Stored data:
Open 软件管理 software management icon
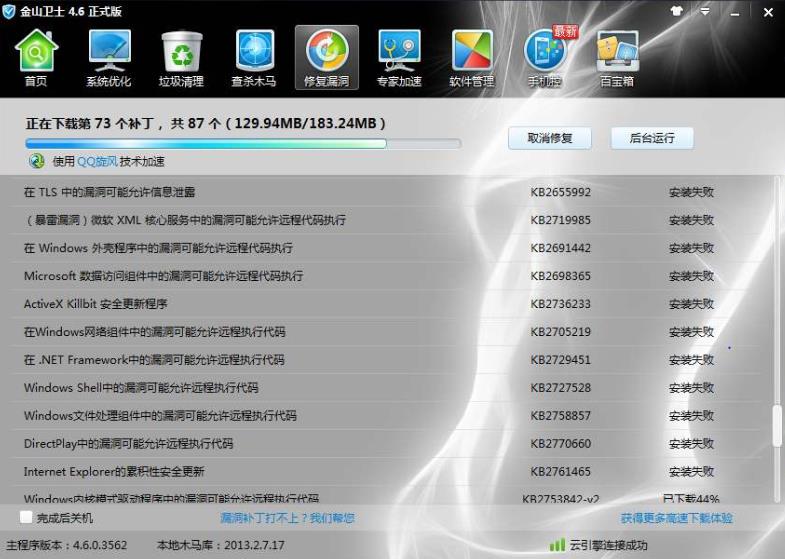This screenshot has width=785, height=559. pyautogui.click(x=472, y=58)
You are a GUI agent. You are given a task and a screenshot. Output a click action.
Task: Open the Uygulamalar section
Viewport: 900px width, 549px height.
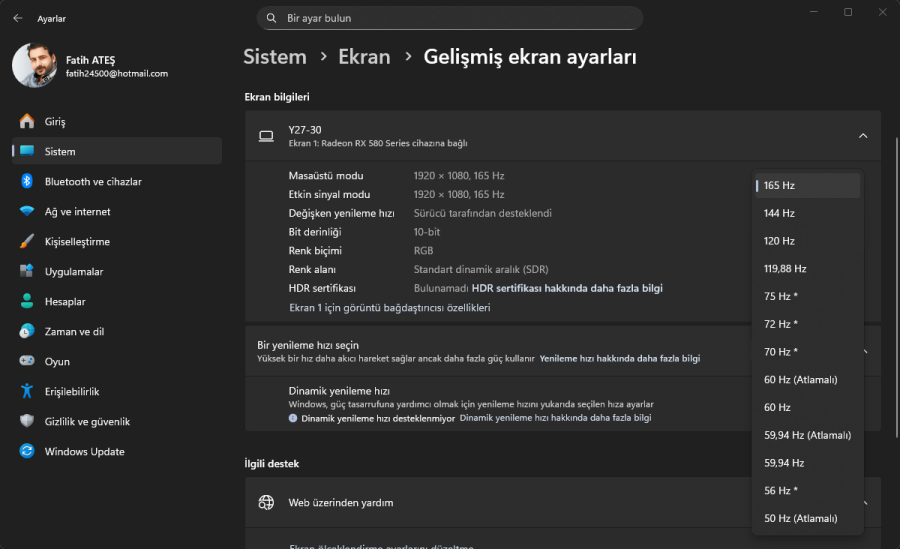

▶ [Exercise requirements] Word for word, reproduce all the data, but not the pictures.

▶ [Task output]
Open 软件管理 software management icon
This screenshot has width=785, height=559. pyautogui.click(x=472, y=58)
You are a GUI agent. You are given a task and a screenshot. Output a click action.
Task: Open the Uygulamalar section
Viewport: 900px width, 549px height.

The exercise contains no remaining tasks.